(EXERCISE DATA)
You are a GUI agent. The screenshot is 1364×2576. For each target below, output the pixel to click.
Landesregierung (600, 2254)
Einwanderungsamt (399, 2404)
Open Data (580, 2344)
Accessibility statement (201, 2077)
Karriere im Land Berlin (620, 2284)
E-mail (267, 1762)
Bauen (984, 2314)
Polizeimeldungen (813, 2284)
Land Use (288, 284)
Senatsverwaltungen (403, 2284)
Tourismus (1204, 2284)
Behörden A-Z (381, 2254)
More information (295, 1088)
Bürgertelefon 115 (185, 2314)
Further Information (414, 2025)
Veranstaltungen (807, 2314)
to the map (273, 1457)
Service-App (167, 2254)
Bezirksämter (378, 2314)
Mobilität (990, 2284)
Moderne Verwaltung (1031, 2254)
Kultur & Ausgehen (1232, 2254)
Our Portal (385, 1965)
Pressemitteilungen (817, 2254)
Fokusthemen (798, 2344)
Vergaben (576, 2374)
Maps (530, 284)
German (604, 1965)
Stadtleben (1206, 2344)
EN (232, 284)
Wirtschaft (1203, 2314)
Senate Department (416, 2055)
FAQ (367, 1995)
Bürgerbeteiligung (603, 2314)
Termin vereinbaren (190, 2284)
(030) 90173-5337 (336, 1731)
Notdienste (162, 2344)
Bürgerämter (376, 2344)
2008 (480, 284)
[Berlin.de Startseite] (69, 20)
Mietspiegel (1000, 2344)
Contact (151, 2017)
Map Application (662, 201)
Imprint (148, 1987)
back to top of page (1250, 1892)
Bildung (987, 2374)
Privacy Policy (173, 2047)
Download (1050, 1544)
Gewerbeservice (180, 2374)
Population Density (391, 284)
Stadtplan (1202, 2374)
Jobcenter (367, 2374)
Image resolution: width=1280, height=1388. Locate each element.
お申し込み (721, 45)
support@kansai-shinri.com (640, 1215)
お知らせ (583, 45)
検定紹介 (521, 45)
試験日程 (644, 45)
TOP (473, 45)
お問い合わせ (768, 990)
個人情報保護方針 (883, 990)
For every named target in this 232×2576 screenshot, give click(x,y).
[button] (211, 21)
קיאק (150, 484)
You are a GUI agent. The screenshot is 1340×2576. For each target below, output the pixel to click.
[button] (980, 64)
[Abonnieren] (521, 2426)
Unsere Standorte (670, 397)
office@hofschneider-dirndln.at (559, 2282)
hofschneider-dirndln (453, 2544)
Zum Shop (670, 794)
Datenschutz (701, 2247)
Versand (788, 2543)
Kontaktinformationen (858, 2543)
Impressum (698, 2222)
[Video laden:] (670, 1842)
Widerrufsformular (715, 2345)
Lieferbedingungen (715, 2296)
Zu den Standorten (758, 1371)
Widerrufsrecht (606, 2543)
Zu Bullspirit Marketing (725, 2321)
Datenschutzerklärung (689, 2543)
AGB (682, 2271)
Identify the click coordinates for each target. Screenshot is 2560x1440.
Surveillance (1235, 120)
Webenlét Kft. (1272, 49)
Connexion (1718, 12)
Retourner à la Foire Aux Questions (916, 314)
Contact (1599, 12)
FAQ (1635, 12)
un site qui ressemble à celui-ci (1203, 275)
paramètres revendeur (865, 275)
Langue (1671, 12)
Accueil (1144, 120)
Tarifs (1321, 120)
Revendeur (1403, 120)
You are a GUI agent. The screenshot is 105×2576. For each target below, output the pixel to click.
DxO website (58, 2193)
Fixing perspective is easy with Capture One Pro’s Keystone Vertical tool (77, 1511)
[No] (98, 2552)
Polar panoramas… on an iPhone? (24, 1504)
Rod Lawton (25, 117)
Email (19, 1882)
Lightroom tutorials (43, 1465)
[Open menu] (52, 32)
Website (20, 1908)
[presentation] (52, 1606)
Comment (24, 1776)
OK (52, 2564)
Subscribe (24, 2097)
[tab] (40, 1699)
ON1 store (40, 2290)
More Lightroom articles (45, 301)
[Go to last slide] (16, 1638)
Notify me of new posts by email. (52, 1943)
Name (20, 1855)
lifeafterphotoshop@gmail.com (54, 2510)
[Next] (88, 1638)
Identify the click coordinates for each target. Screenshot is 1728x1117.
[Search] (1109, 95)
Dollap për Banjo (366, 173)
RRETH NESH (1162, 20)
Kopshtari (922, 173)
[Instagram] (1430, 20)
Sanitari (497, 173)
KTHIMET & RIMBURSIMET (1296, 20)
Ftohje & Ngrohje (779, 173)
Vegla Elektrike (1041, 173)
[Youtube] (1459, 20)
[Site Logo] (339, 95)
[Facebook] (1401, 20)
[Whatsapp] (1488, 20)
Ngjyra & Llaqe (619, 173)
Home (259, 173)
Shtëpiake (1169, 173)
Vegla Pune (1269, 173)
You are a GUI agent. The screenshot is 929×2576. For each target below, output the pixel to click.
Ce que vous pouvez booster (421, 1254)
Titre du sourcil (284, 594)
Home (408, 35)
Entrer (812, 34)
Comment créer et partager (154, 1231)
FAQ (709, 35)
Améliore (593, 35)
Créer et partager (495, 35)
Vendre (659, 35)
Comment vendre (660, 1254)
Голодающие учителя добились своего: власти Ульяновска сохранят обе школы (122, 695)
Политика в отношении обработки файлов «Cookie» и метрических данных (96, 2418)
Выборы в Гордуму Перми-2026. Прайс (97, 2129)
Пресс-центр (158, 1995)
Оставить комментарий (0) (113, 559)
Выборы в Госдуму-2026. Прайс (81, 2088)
(End EXERCISE DATA)
* **PROBLEM**:
All lines above from the one containing "Comment (24, 1776)" to the one containing "Kopshtari (922, 173)" must be repeated exactly, both lines included, and no others.

* **RESPONSE**:
Comment (24, 1776)
OK (52, 2564)
Subscribe (24, 2097)
[tab] (40, 1699)
ON1 store (40, 2290)
More Lightroom articles (45, 301)
[Go to last slide] (16, 1638)
Notify me of new posts by email. (52, 1943)
Name (20, 1855)
lifeafterphotoshop@gmail.com (54, 2510)
[Next] (88, 1638)
Identify the click coordinates for each target. Screenshot is 1728x1117.
[Search] (1109, 95)
Dollap për Banjo (366, 173)
RRETH NESH (1162, 20)
Kopshtari (922, 173)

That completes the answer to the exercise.